TASK BRIEF
Which lines belong in the answer? Exactly those from the line containing "Task: Click the trash icon next to Löschen" through the last line of the records below, repeated as written.

[Dataset entries]
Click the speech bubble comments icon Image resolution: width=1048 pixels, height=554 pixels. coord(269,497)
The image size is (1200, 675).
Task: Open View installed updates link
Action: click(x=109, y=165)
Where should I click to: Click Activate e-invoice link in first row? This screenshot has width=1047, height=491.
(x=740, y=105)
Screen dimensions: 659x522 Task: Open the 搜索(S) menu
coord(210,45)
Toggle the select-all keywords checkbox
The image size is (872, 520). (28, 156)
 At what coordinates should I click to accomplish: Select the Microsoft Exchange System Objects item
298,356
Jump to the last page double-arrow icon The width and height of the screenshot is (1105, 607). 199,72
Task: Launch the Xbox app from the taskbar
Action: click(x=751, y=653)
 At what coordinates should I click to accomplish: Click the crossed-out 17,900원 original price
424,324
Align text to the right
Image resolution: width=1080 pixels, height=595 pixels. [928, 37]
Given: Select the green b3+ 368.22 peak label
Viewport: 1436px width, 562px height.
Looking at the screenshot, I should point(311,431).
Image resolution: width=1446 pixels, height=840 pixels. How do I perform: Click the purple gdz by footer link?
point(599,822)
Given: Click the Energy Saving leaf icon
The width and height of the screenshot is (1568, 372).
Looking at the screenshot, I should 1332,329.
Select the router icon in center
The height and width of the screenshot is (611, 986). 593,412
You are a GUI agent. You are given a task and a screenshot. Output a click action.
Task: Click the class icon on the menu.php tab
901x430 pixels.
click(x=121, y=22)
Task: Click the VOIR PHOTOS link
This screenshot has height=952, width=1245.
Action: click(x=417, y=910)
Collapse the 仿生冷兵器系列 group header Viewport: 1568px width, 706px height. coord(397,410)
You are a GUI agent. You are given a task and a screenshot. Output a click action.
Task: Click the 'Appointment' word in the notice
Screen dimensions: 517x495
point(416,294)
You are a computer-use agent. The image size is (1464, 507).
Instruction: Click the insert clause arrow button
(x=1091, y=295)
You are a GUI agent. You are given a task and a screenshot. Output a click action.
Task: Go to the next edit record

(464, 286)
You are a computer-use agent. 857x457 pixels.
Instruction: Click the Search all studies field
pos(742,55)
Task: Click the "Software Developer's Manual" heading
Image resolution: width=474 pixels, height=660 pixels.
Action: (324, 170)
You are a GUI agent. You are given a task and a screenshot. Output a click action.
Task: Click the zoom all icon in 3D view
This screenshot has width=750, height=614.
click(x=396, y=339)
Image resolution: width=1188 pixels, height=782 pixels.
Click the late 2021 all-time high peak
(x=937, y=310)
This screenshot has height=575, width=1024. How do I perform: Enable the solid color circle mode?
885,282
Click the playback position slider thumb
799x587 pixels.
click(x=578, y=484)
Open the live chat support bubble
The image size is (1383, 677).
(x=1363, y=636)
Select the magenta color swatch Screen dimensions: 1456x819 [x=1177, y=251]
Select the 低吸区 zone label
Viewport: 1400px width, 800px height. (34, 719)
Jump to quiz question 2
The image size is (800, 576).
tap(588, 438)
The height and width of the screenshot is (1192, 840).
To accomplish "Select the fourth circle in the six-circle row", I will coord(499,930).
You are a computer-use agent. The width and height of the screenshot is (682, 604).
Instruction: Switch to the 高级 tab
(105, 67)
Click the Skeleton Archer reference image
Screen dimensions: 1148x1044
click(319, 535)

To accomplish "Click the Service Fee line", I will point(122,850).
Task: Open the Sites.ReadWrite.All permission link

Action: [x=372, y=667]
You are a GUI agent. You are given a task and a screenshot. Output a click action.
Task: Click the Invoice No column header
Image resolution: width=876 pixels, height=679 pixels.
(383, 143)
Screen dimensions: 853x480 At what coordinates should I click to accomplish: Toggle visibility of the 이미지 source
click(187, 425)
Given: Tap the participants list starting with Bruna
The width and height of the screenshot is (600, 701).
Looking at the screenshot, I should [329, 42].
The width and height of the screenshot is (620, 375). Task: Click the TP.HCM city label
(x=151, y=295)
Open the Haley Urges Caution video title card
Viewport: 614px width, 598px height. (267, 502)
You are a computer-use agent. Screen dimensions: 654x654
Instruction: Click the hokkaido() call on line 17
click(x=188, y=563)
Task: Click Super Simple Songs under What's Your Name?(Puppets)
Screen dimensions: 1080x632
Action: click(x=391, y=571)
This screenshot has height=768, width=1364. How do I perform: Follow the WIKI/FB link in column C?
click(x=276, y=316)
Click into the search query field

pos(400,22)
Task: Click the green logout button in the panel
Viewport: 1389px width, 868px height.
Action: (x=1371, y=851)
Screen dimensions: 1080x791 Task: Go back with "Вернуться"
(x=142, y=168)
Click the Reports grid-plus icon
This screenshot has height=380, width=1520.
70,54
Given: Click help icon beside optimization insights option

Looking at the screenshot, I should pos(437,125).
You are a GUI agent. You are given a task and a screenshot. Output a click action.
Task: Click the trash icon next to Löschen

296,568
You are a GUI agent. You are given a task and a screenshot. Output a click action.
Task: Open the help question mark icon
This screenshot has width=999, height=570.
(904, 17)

ANSWER TO THE EXERCISE
Task: Click the trash icon next to Löschen

296,568
You are a GUI agent. You are given a task and a screenshot. Output a click action.
Task: Open the help question mark icon
This screenshot has width=999, height=570.
(904, 17)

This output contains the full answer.